Got the go ahead to have tomorrow off. I sure hope it clears cuz I haven't had a chance to hit the surf all year and wanna give it a shot in the morning. Down the surf side way. If anyone can give surf updates that would be awesome. Also if anyone plannin to go let me know and we can meet up.


----------



## going_deep (Apr 13, 2014)

Son and I just got back from surfside.....Sandy green when we left, caught four keep trout 16"-19" and a few throw backs.....only fish we caught were on croaker, wouldn't touch shrimp


----------



## rlw (May 21, 2004)

How's the sea weed?


----------



## robolivar (Oct 7, 2011)

rubberducky said:


> Any one had eyes on the surf today? Thinking about heading out there today after work but it's hard to tell what it really looks like on the cams.
> James


check out Swellinfo.com it will at least show you how much chop there is. 
I just looked at the cam and your right ...its wayy too far from the water, but from what i could tell it looked just like it did when i was in bolivar sunday. 0-1ft chop with good clarity out past second sand bar.
wind has been funny lately with all these fronts ..sometimes flat from the light N winds then it goes to a more easterly and murks it up.


----------



## rubberducky (Mar 19, 2010)

Been watching swellinfo but I can't the color of the water. I haven't fishing pants on and truck is ready just waiting to get off work at 5!!

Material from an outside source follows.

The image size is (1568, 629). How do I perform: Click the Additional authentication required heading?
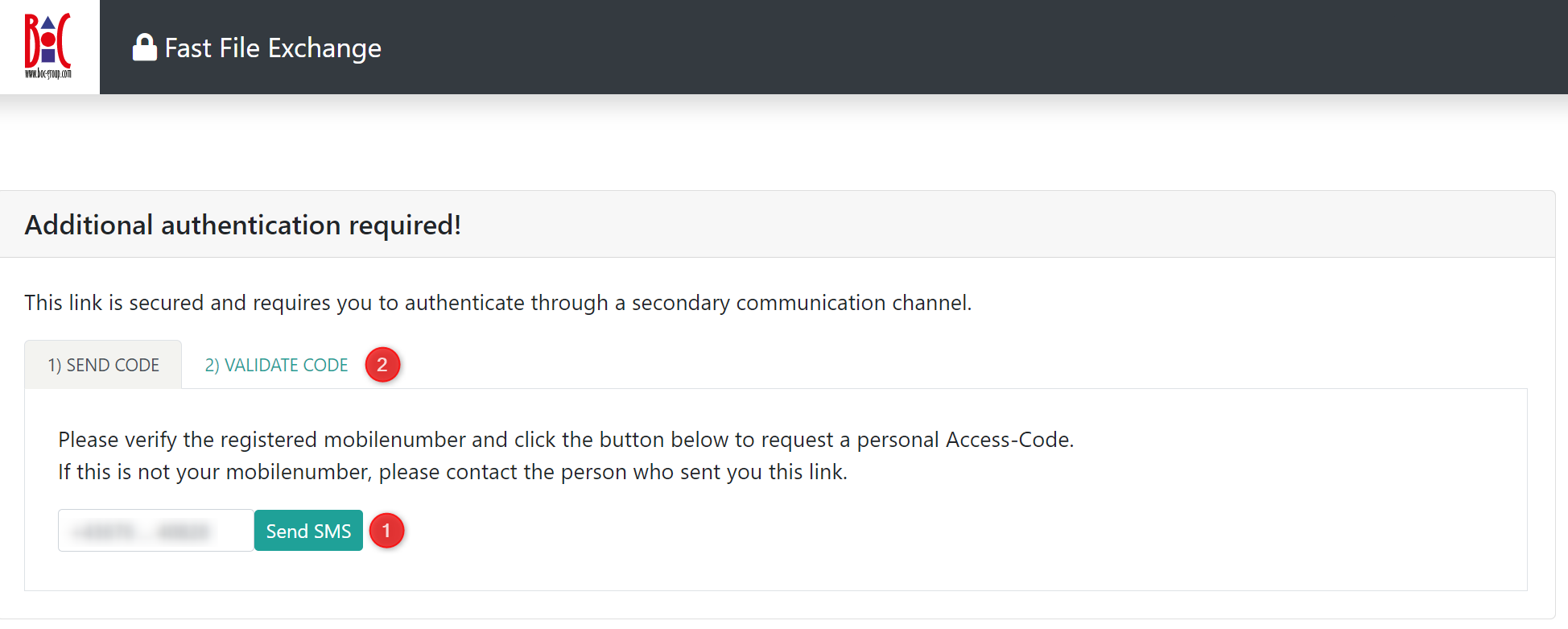tap(242, 225)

Sent from my iPhone using Tapatalk


----------



## going_deep (Apr 13, 2014)

No seaweed


----------



## rubberducky (Mar 19, 2010)

Sweet!!!! Man 5 can not get here soon enough!! 

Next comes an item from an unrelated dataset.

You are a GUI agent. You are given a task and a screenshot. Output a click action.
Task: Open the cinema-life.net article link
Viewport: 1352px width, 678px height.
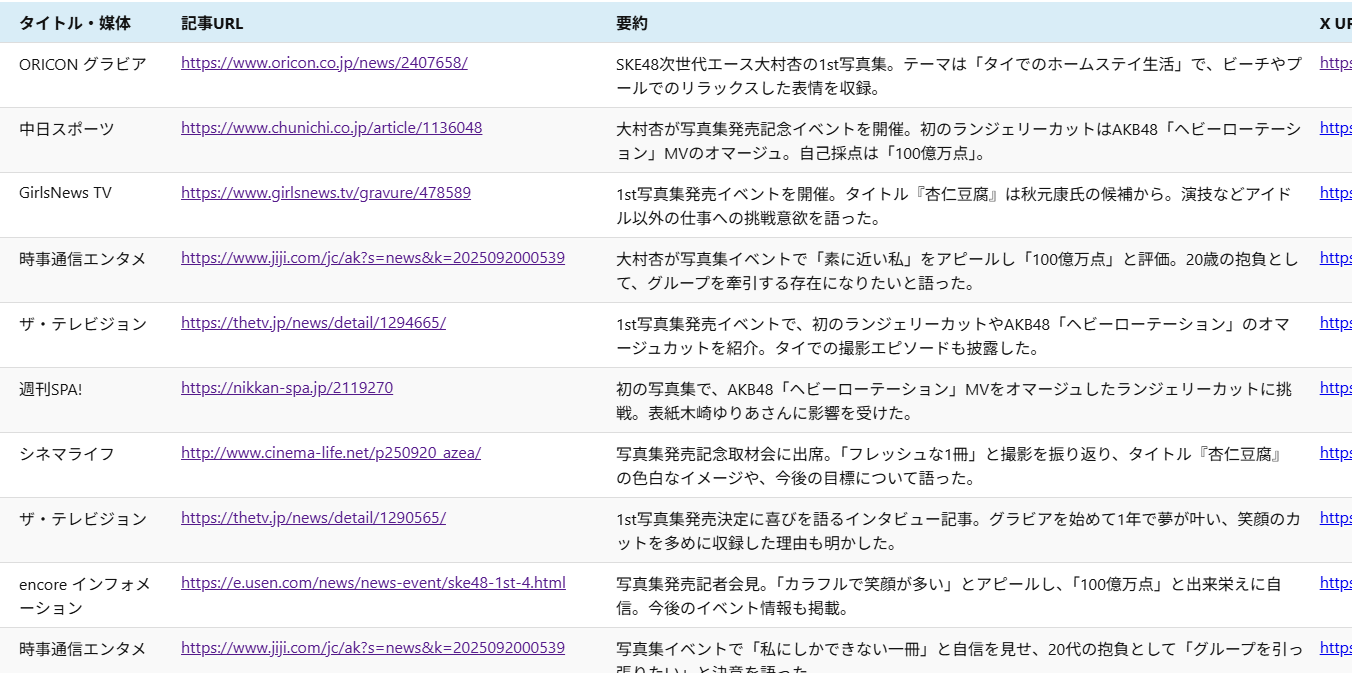click(x=330, y=453)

Sent from my iPhone using Tapatalk


----------



## BretE (Jan 24, 2008)

Surfside jetty....now...


----------



## agonzales1981 (Jun 12, 2008)

I'm hittin surfside later


----------



## Smackdaddy53 (Nov 4, 2011)

You can catch fish in the dirtier water, even in rough water but it may not be confortable.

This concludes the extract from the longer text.